Case Study: Using CRDTs to improve a distributed system

:: crdt, distsys, programming

At a previous job, I was lucky enough to be faced with the challenge of improving a distributed service’s robustness to network faults. In this post, I share how I attacked the problem using Conflict-free/Convergent Replicated Data Types (CRDTs).

A Chronicle of Counters

The service was responsible for managing the state of a set of counters. These counters had lifetimes and rules attached to them, dictating when they could be incremented. Many counters needed to be incremented steadily over time. Other counters needed to be incremented slowly at the beginning, then more quickly toward the end of the counter’s life. The service didn’t care what the counters stood for.

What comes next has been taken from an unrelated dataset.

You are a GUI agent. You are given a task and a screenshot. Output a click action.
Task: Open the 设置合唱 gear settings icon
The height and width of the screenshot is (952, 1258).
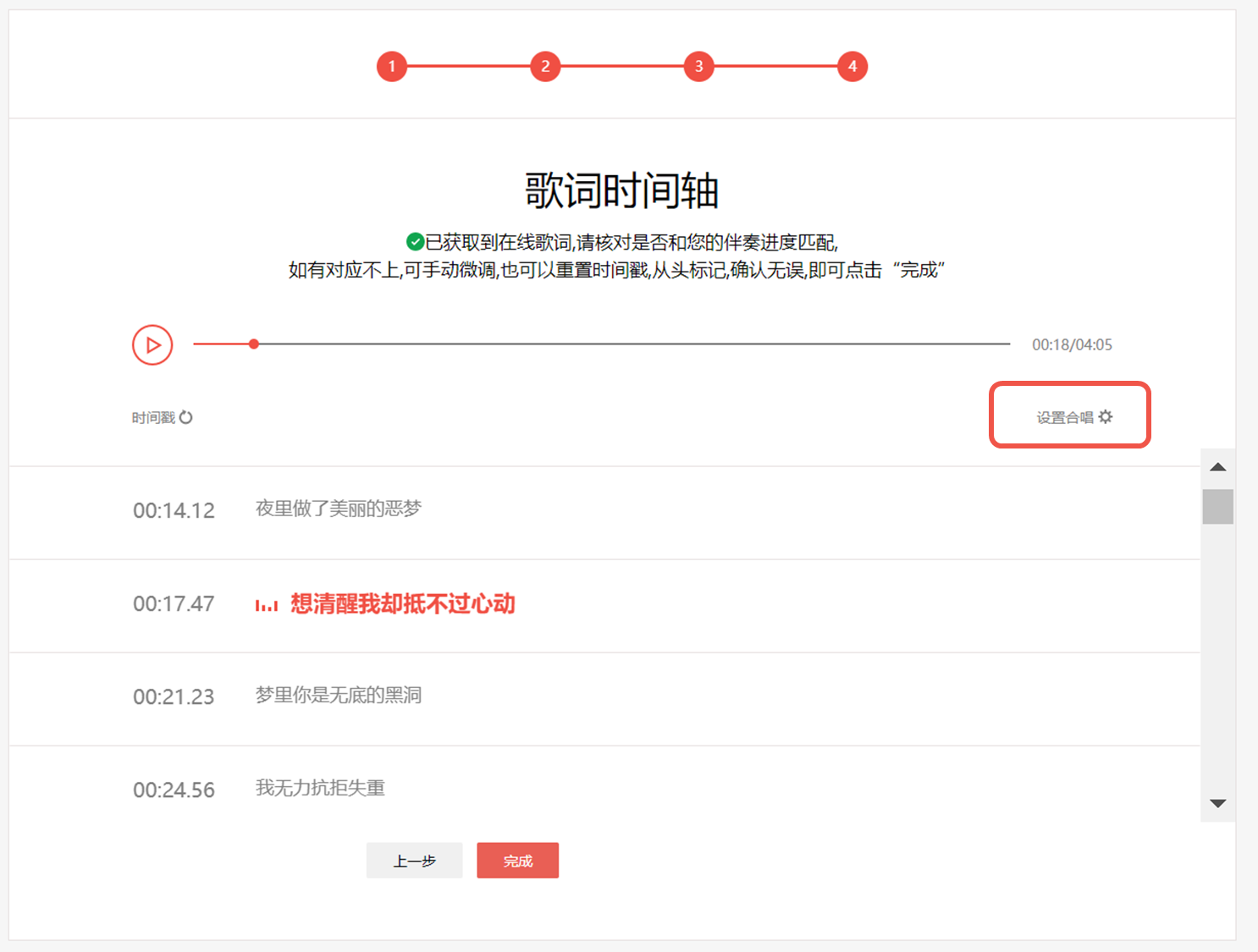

The service’s job was to inform clients when counters could be incremented, and to acknowledge and remember when clients did increment counters.

The service supported four types of requests:

  1. Clients send (ASK, abc, 10) requests, asking the service if counter abc can be incremented by 10. The server responds with YES or NO.
  2. Clients send (TELL, abc, 5) requests, informing the service that counter abc should be incremented by 5.
  3. Replicas broadcast (ANNOUNCE, abc, 5) messages, informing other replicas that the counter abc has been incremented by 5.
  4. Sometime between one hour and the next, e.g. 10:00 and 11:00, a periodic job sends (STATE, 09:59, abc, 3) to every replica, stating that the state of counter abc at time 09:59 was 3. The service does its best to track the values of counters, but for reasons I won’t get in to, the service can be wrong about the states of counters. STATE requests are a source of truth. This will be very important later.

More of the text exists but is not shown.